With its new Bifrost design, ARM aims to gain more share in the high-end graphics segment and to address the requirements of performance-intensive tasks such as mobile gaming, augmented reality (AR), and virtual reality (VR). To enable these applications, the Mali-G71 GPU can scale from 4 to as many as 32 shader cores—twice the maximum number in the current Mali performance leader, the T860/880 (see MCR 11/24/14, “Mali-T800 Boosts ARM GPUs”). It’s also a more efficient design, requiring 20% less power and 40% less die area than the T880 under the same process and performance conditions.
Smartphone power budgets are likely to restrict G71-equipped processors to 16 shader cores, but tablets could use the maximum configuration. Mali is also popular in digital TVs, where ARM estimates it has approximately a 75% market share. The G71 can drive UltraHD displays, which require 120Hz screen-refresh rates at 4K resolution. It also supports the OpenCL 2.0 API for heterogeneous CPU/GPU computing, as well the Khronos Group’s OpenGL ES 3.x and new Vulkan 3D-graphics API (see MPR 4/6/15, “Graphics APIs Reach a New Low”).

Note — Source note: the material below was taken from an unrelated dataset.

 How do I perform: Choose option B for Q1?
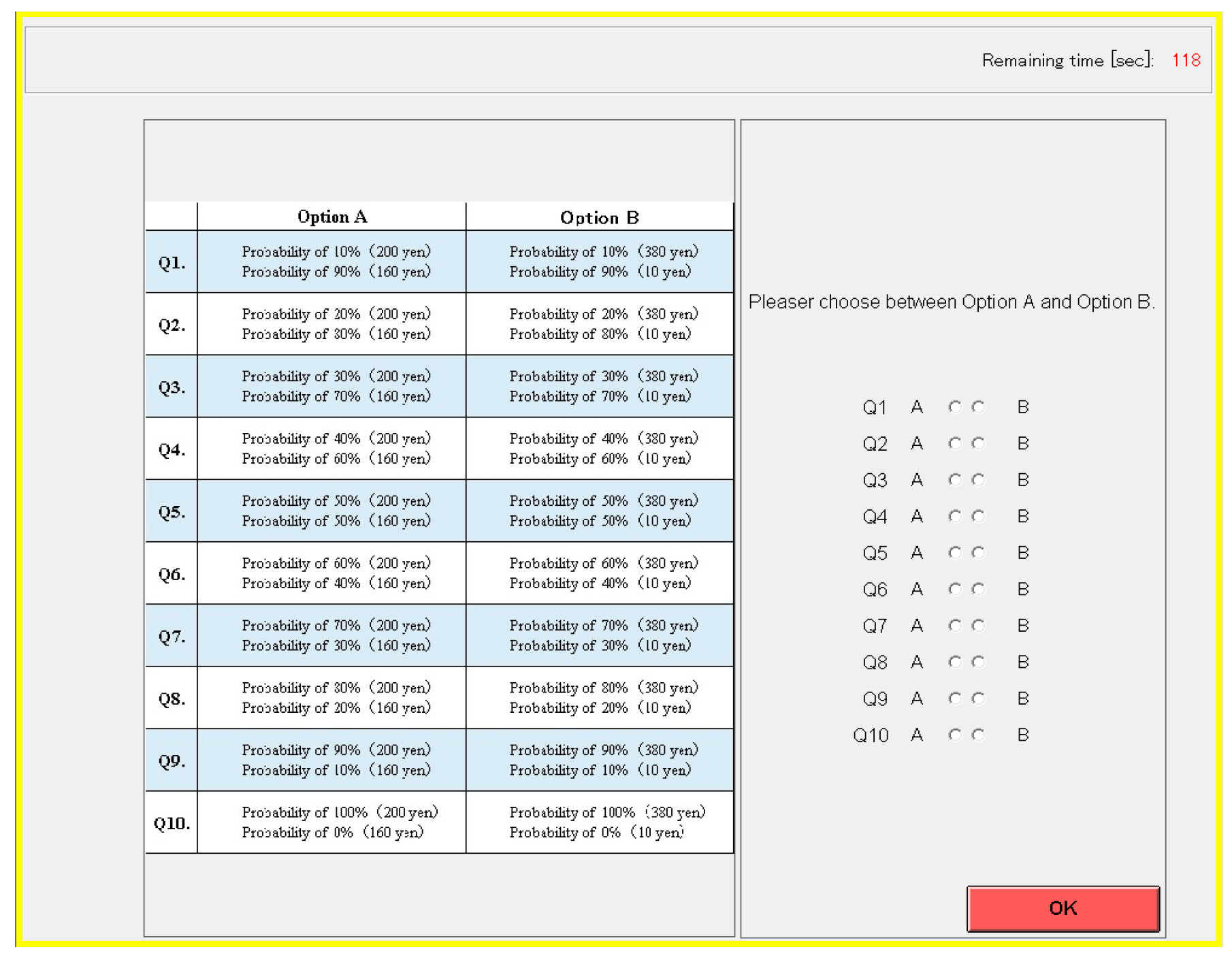[x=978, y=407]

The Mali-G71 is now available for licensing; in fact, we believe early-access customers have had the RTL since at least mid-2015. ARM expects the first application processors employing the core to reach production in 4Q16—likely in time for Samsung’s Galaxy S8, among others.
Bridging the Gap
In Norse mythology, Bifrost is the bridge connecting the human world (Midgard) to the world of the gods (Asgard). Although the G71’s predecessor, the Mali-T880, is already a strong competitor in the premium smartphone segment, a large gap resides between Midgard GPUs and the highest-performing tablet GPU—the Imagination PowerVR Series7XT in Apple’s A9X processor. A comparison of GFXBench scores on the Manhattan 3.1 Offscreen 1080p test shows that the Mali-G71 can bridge that gap.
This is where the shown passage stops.